The Sunday Standard

India All Set to Bowl Over South Africa With a Cricket Festival

Once it was Mahatma and Mandela. Now, it’s cricket. We are talking ties that bind India and South Africa.

Pratul Sharma

Once it was Mahatma and Mandela. Now, it’s cricket. We are talking ties that bind India and South Africa. The Union Ministry of Culture, usually in the news for organising jamborees across the globe to showcase our incredible country, is organising a unique festival in South Africa centred around cricket this June.

The weeklong festival is likely to be held in Cape Town, Johannesburg or Durban. What will be unique would be the over 2,000 exhibits showcasing cricketing ties between the two-countries, including painter Satish Gujral’s series on the game.

Sources said BCCI vice-president and minister of state for parliamentary affairs Rajiv Shukla has offered to loan his personal collection of bats signed by all 16 teams that participated in the 2002-03 World Cup in South Africa.

To provide that element of novelty, the government is likely to rope in Sachin Tendulkar to inaugurate the festival, while historian Ram Chandra Guha will be approached to curate it and provide a social, historical and cultural context to ties between the two countries. BCCI will foot his fees, sources said.

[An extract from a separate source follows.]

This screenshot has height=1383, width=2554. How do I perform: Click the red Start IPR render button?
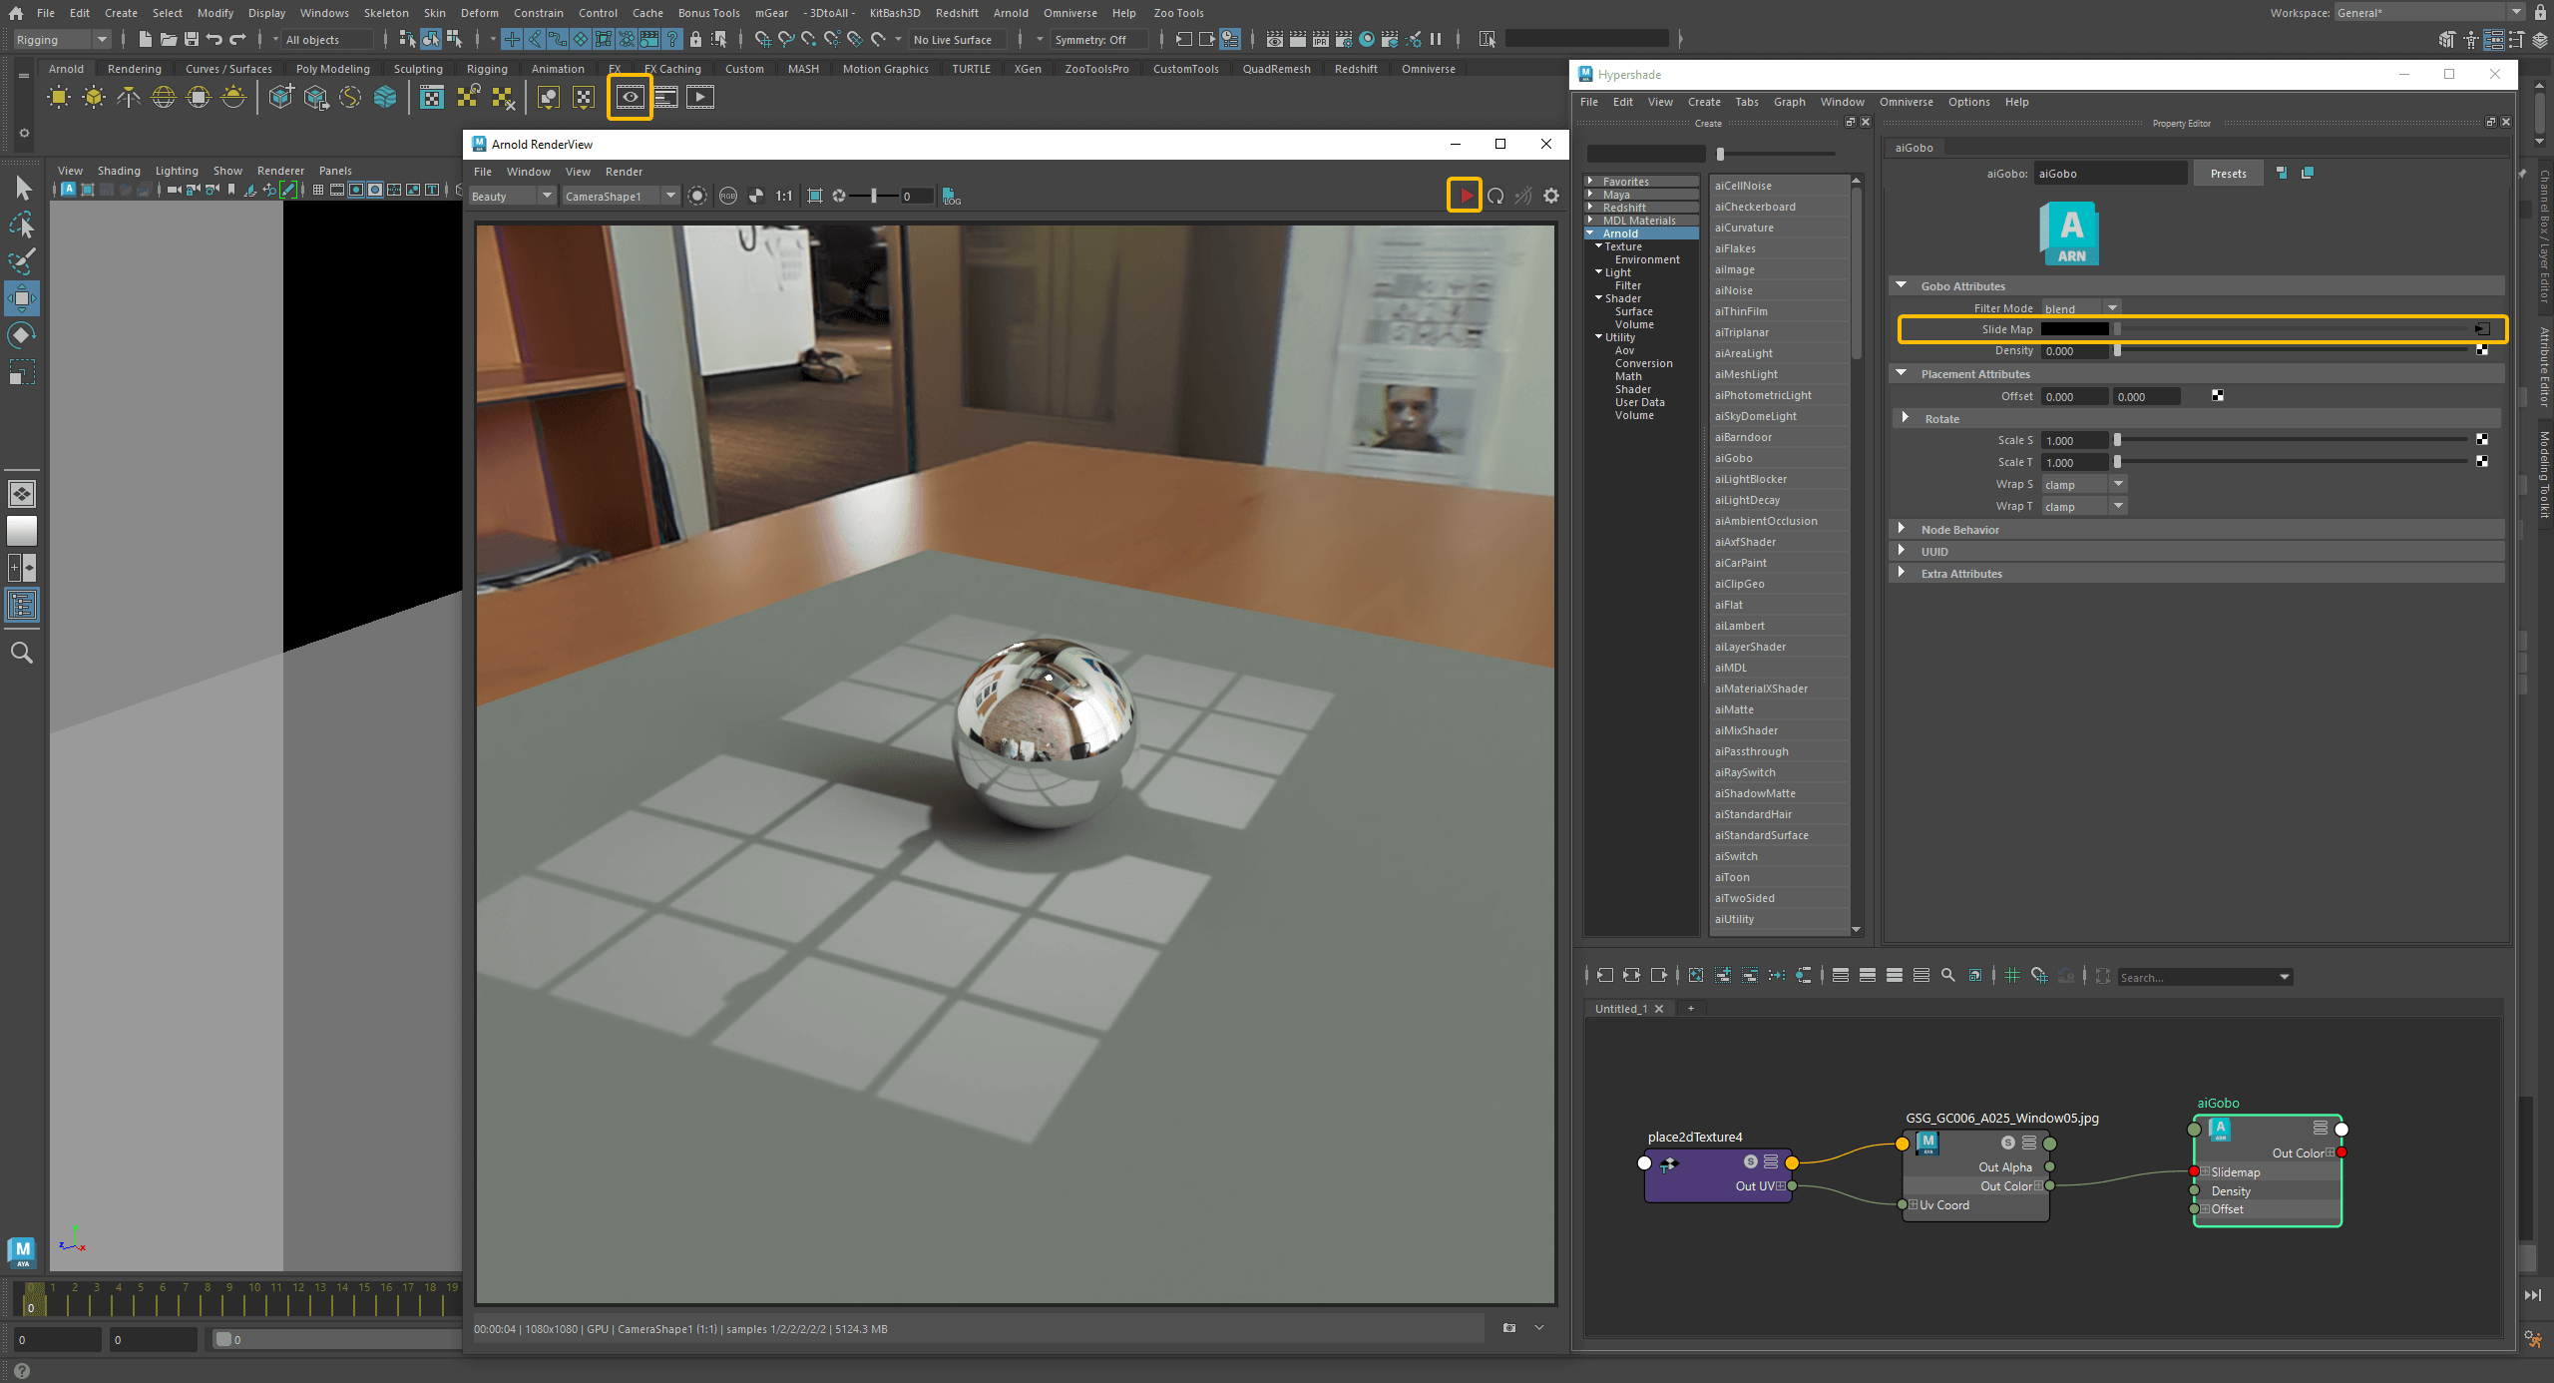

“To make sure that festival has the usual Indian razzmatazz, dance and food festivals will be simultaneously held. Dance troupes and chefs from five-star hotel will be flown in. A range of souvenirs like t-shirts and mugs are being designed to appeal to the youth,” said a source.

Curiously, the festival-cum-exhibition will take place with active support of the Board for Control of Cricket in India (BCCI). This at a time the cricketing body is in talks with the South African government to hold the latest season of Indian Premier League (IPL) there after the Indian government refused to provide security for matches here on account of the general elections at that time.

The June exhibition will coincide with the IPL carnival that will be held between April and June, though venues are yet to be officially announced.

At present, India is hosting a number of festivals abroad to use its soft power to engage with emerging economies and regional powers. The cricket festival is also a step in that direction. The most recent festivals were in Laos, Cambodia, Peru and Cuba.

India has always been keen to develop ties with the dominant African power as the ties have been rooted in history starting from 1860 when the first wave of farm workers from India went to the African nation. The ties deepened after Gandhi’s association.